Being a Mom is hard work. We live this every day…
By implementing the tips below, the payoff will be amazing and your children will thank you – as there is nothing better than a happy Mom!
- Remind yourself that “It is okay!” – I cannot stress this enough! Moms need to remind themselves daily (and usually more than once, twice – maybe ten times a day) that “It is okay.” For example: “I am tired.” It is okay to be tired and to go to bed 30 minutes early tonight. “I can’t get to the store today.” It’s okay. The store will still be there tomorrow. “I cannot get my friend called back today.” It is okay to just send her a quick text and tell her that you will try to call her tomorrow. “I can’t find the time to unload the dishwasher this afternoon.” It’s okay to ask your partner to help you with this later. Give yourself a break. You are doing the most difficult job on the planet. You are not going to be able to get to everything every day. Ease up on yourself!
- The biggest harm to Moms is other Moms - What do you think when you look at the other Moms at playdates? Or other Moms when you are at the store? Is the first thought in your head something like “why can’t I look as put together as her with kids that are that well behaved?” (If not, good for you!) Looking at what other Moms “can do” (like how many playdates she hosts, how her children behave, how her kids are dressed, what kind of meals she cooks every day, all the jobs she works – you get the idea) is not a healthy way to measure your own abilities as a mother. You are your OWN best mother. Remember, you have no idea what goes on behind closed doors or what is happening when you are not around. Do not compare yourself to other Moms as it is like comparing apples to oranges – you are not privy to all the details of their lives. Just focus on doing the best you can for your family!
- Do not fight your feelings - If you are feeling sad, allow yourself to feel sad. If you are hungry, eat something. If you are tired, lay down while the kids are at school or napping. Don’t try to cover up or hide your feelings. If you are experiencing negative feelings, find someone to talk to. (Keeping in your negative feelings is similar to keeping the garbage in and we know what happens to the garbage when it doesn’t get put out so please talk about your feelings with someone.) Be good to yourself and that means taking the time to listen to yourself and then responding (not ignoring!).
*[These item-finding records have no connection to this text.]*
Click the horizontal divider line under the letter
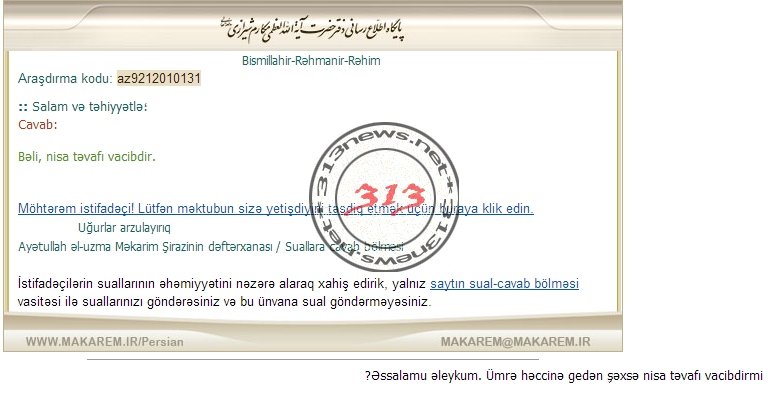Viewport: 768px width, 394px height. click(x=312, y=359)
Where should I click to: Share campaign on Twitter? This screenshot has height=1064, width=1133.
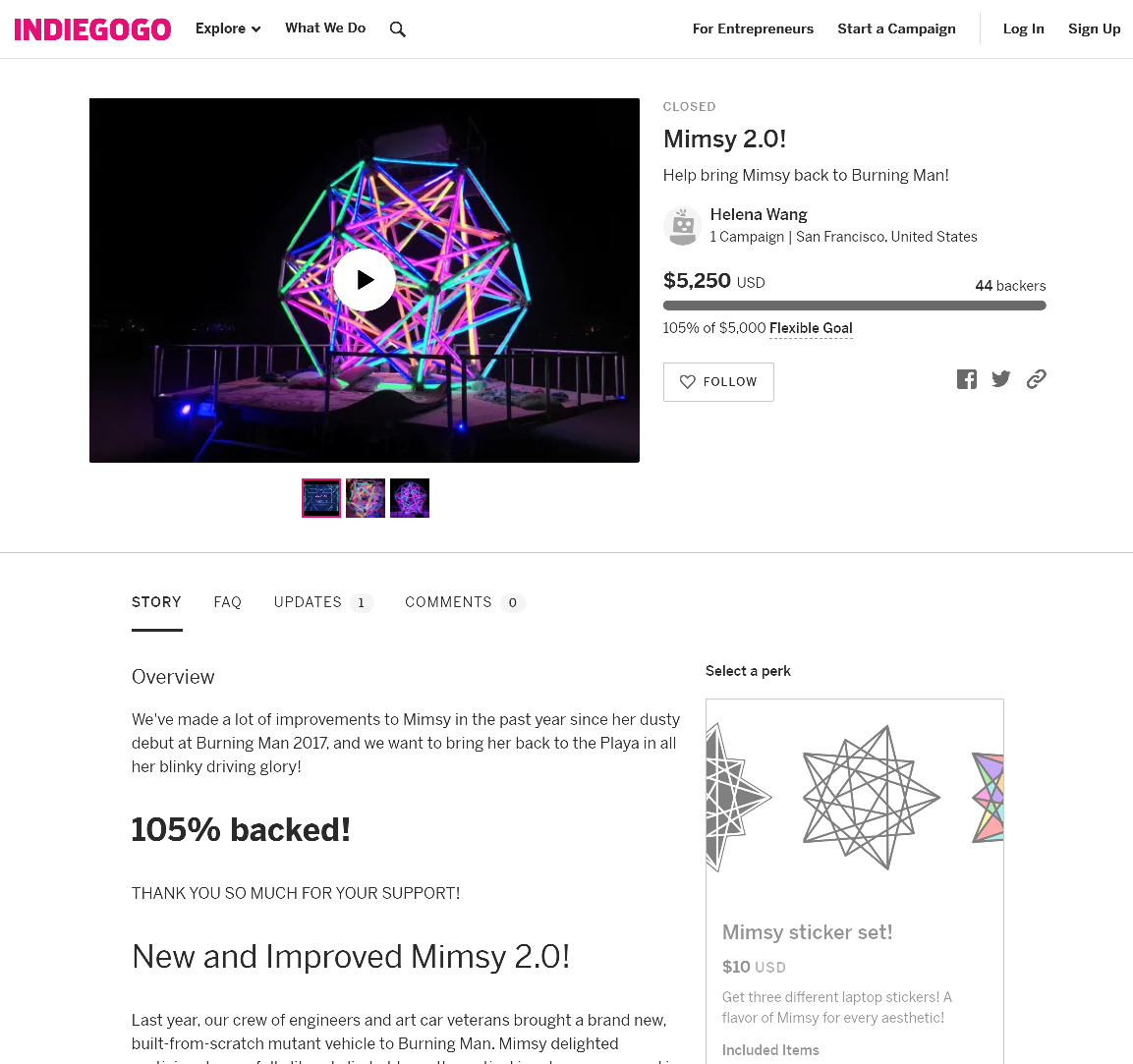(x=1000, y=379)
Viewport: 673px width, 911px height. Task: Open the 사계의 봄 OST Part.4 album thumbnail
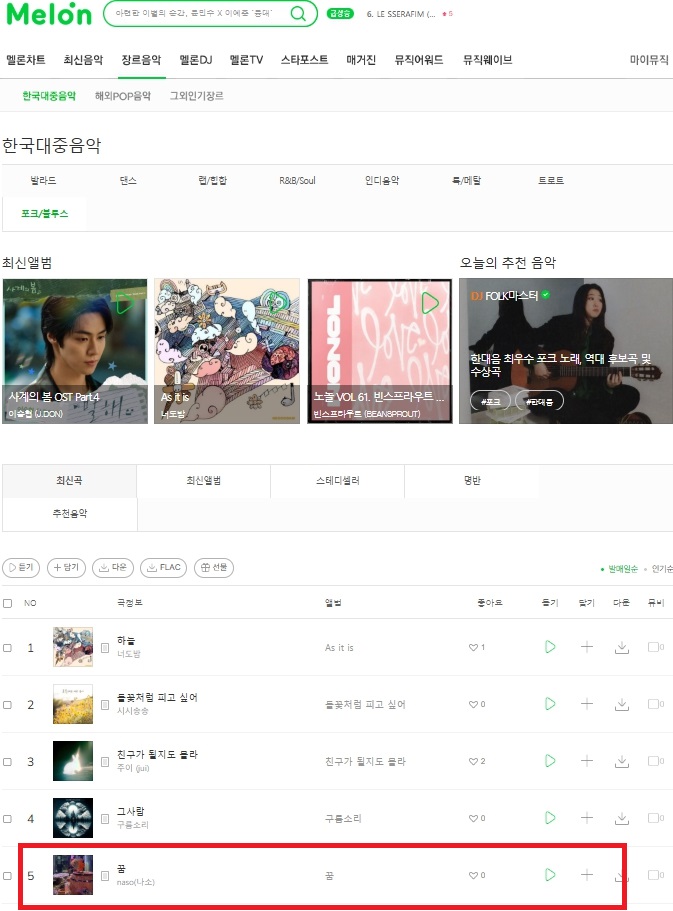click(x=75, y=351)
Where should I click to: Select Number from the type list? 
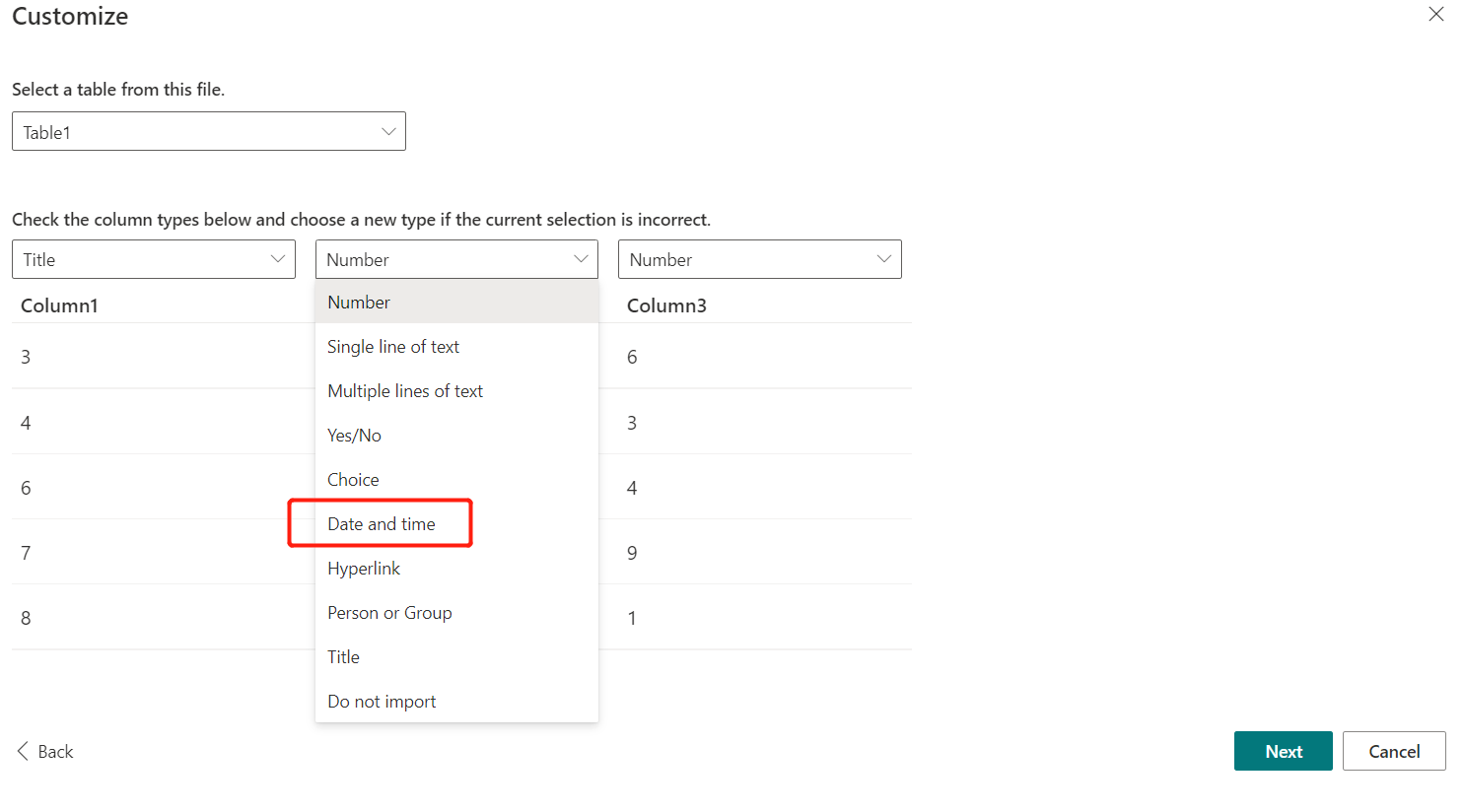click(456, 303)
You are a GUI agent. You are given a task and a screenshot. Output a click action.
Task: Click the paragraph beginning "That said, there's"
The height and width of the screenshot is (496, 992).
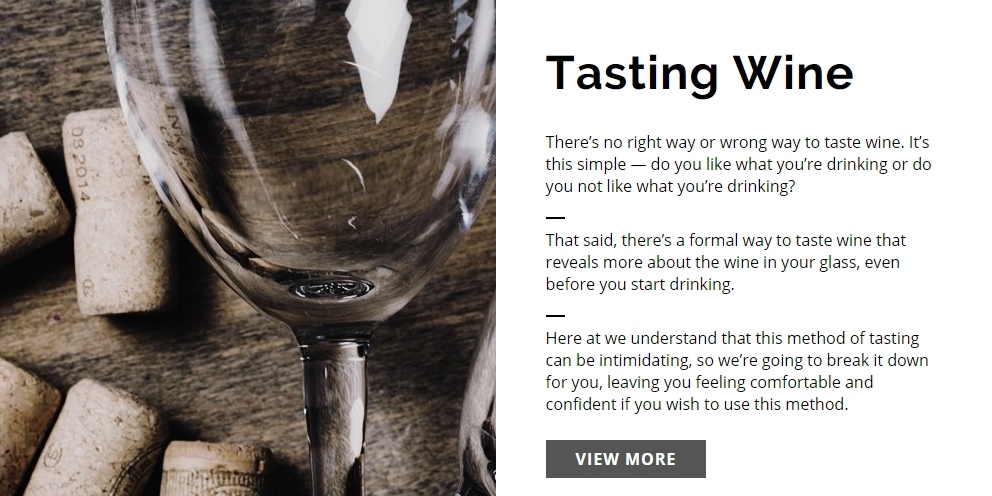click(x=725, y=262)
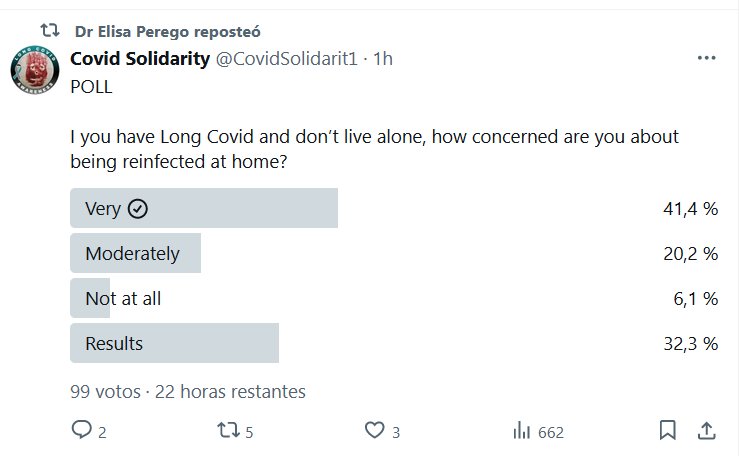Click the '99 votos' vote count
The width and height of the screenshot is (740, 456).
point(104,391)
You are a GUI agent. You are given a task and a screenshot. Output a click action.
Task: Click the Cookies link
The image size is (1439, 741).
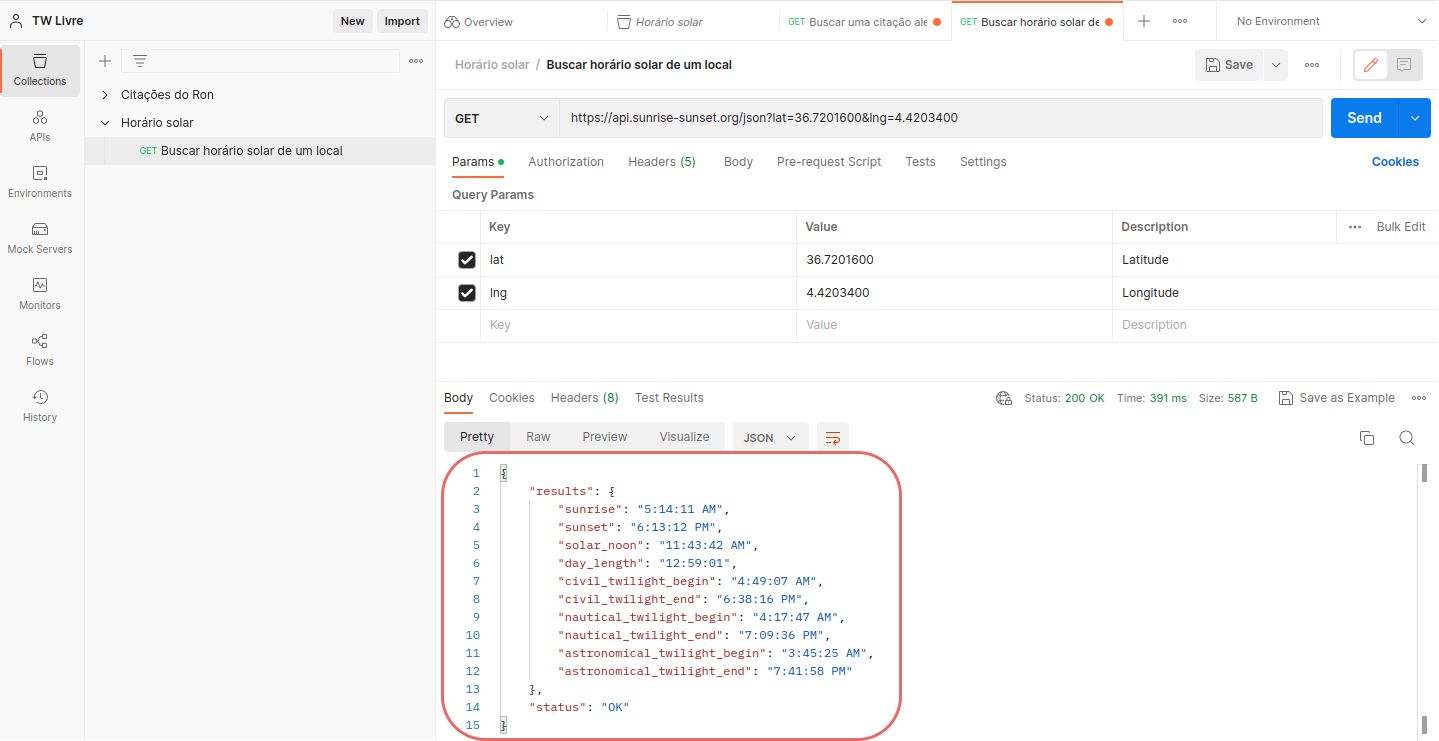point(1395,162)

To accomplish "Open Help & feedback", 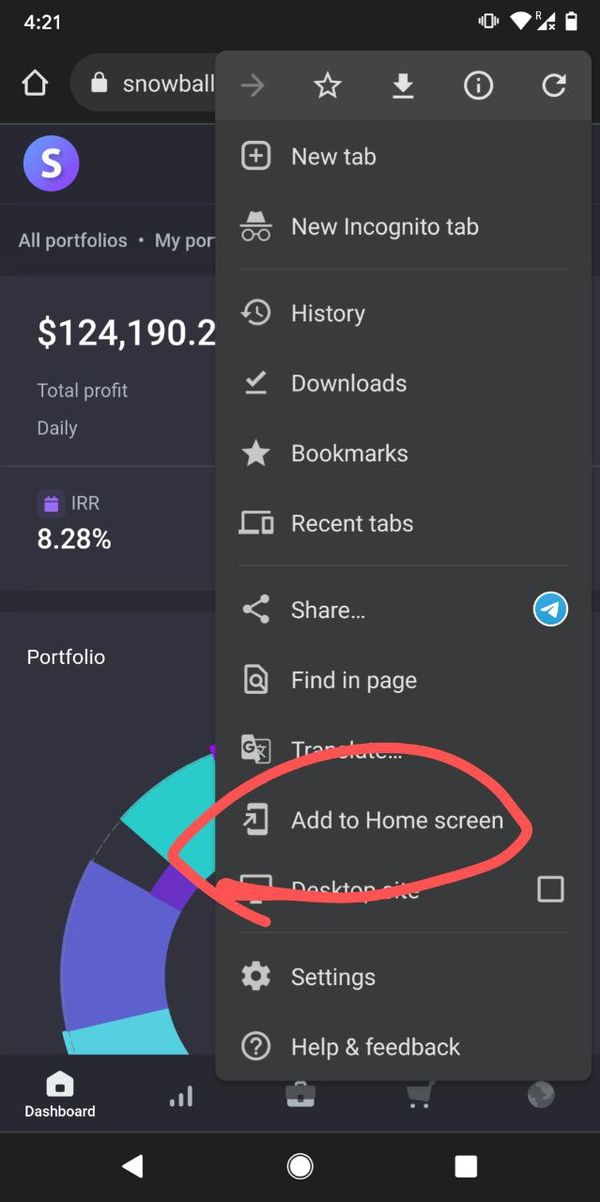I will pos(374,1047).
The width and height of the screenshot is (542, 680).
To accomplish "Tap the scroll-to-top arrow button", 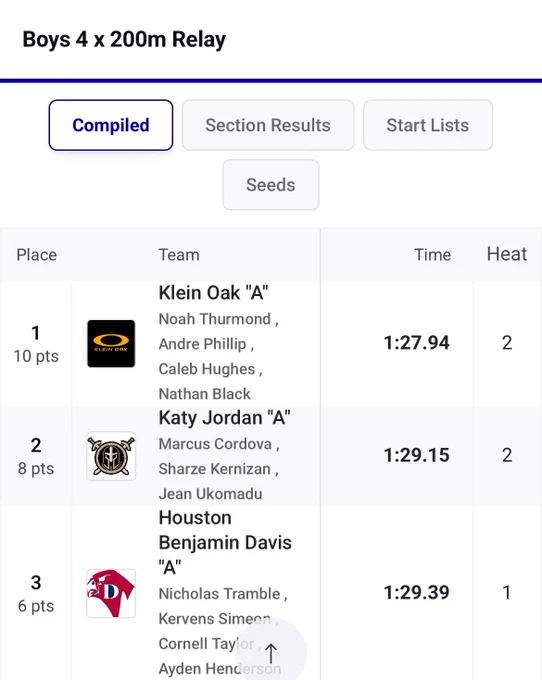I will (271, 653).
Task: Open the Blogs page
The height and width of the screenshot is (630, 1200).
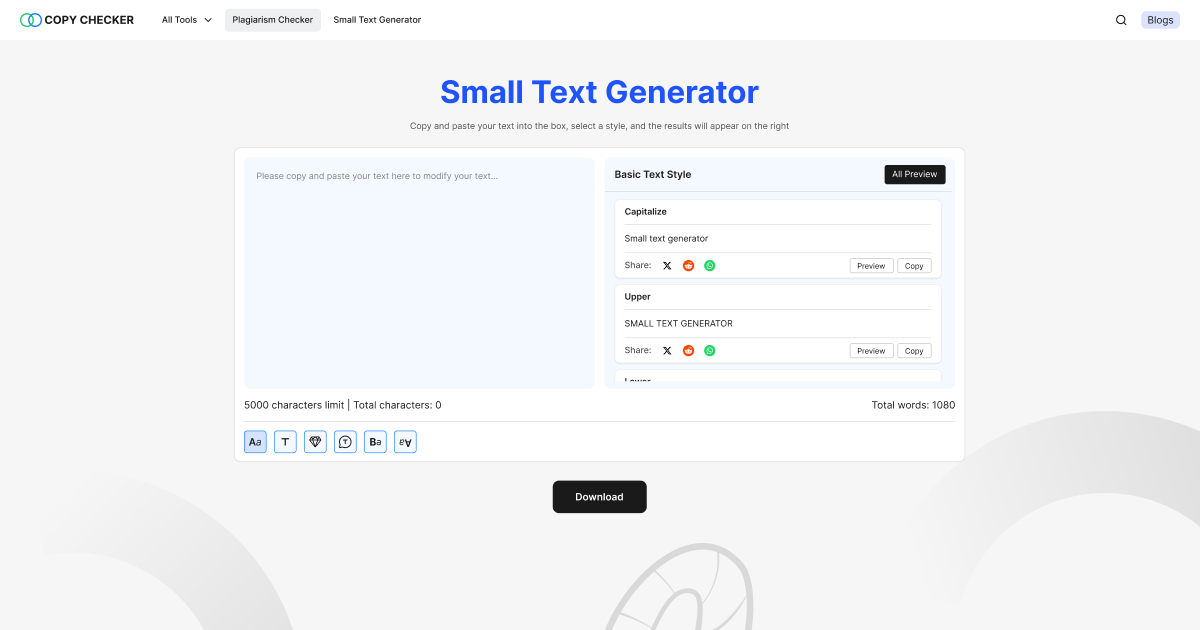Action: coord(1160,19)
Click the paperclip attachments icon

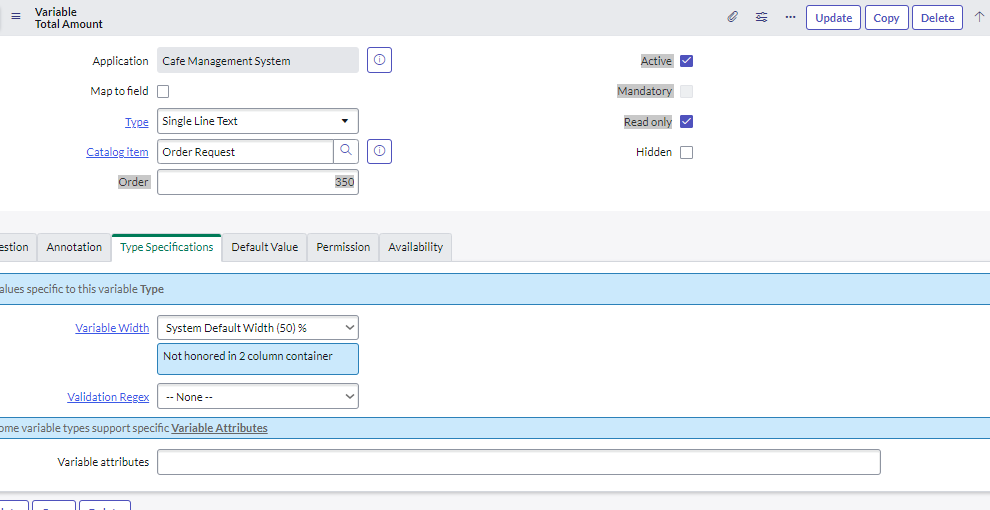(x=732, y=17)
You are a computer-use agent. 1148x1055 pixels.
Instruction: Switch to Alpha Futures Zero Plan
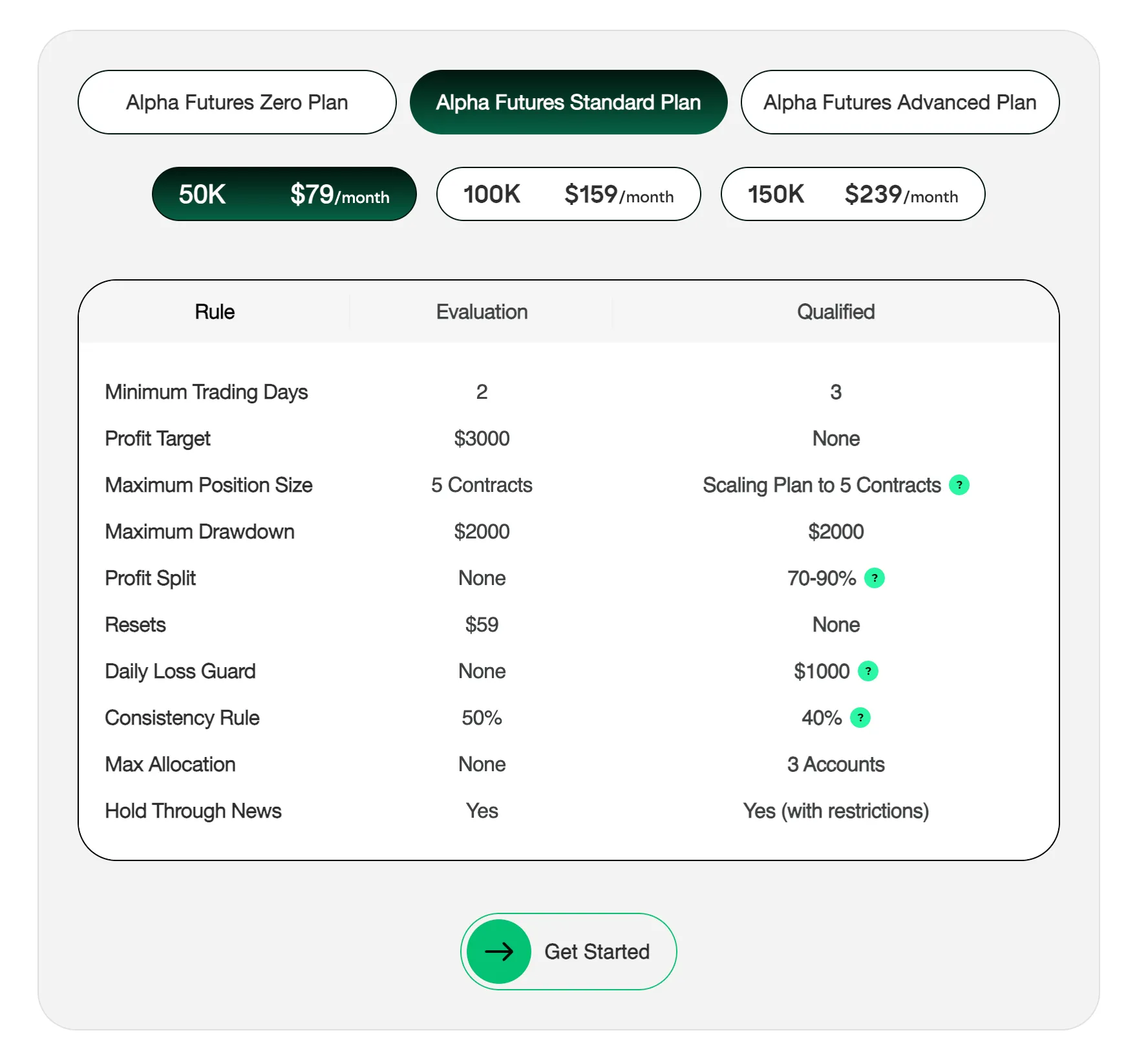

- Create a “Team” - It is so important for you to surround yourself with people that can provide you with support – from your partner, to your friends, family, neighbors and even babysitters. You need and deserve help! Remember that saying “It takes a village to raise a child?” Build your “village.” Work together with your team to provide support to each other. Barter childcare with neighbors. Trade nights taking care of each others’ children so that you can have a date night with your partner. Make a plan with your partner on who will handle dinner on which nights of the week. Plan family get togethers on Sunday afternoons at alternating homes so that you can have “adult time” while the cousins play together. Ask your partner to watch the children on Wednesday nights from 7pm – 8pm so that you can take a long bath with no interruptions. Learn to work together with your team and you and your children will benefit from it.
- Fill yourself up! - Think of yourself as a cup. As your day goes on, you are pouring more and more of yourself out of the cup. At some point, you will be empty. What happens then when your 2 year old asks the same question for the tenth time? Do you snap? The key is to refill your cup throughout the day by taking care of yourself. You may only be able to refill in small portions. But some refill is better than none at all. Take the time during the day to sit for 5 minutes and do nothing but rest your eyes. Plan a “girls’ night out.” Lean on your “team” that you created. Buy that book that you have been wanting and then schedule 30 minutes on your calendar to read tomorrow. Trust me, your whole family will benefit when Mom is happy. So take the time to fill yourself up and you will see and feel the results!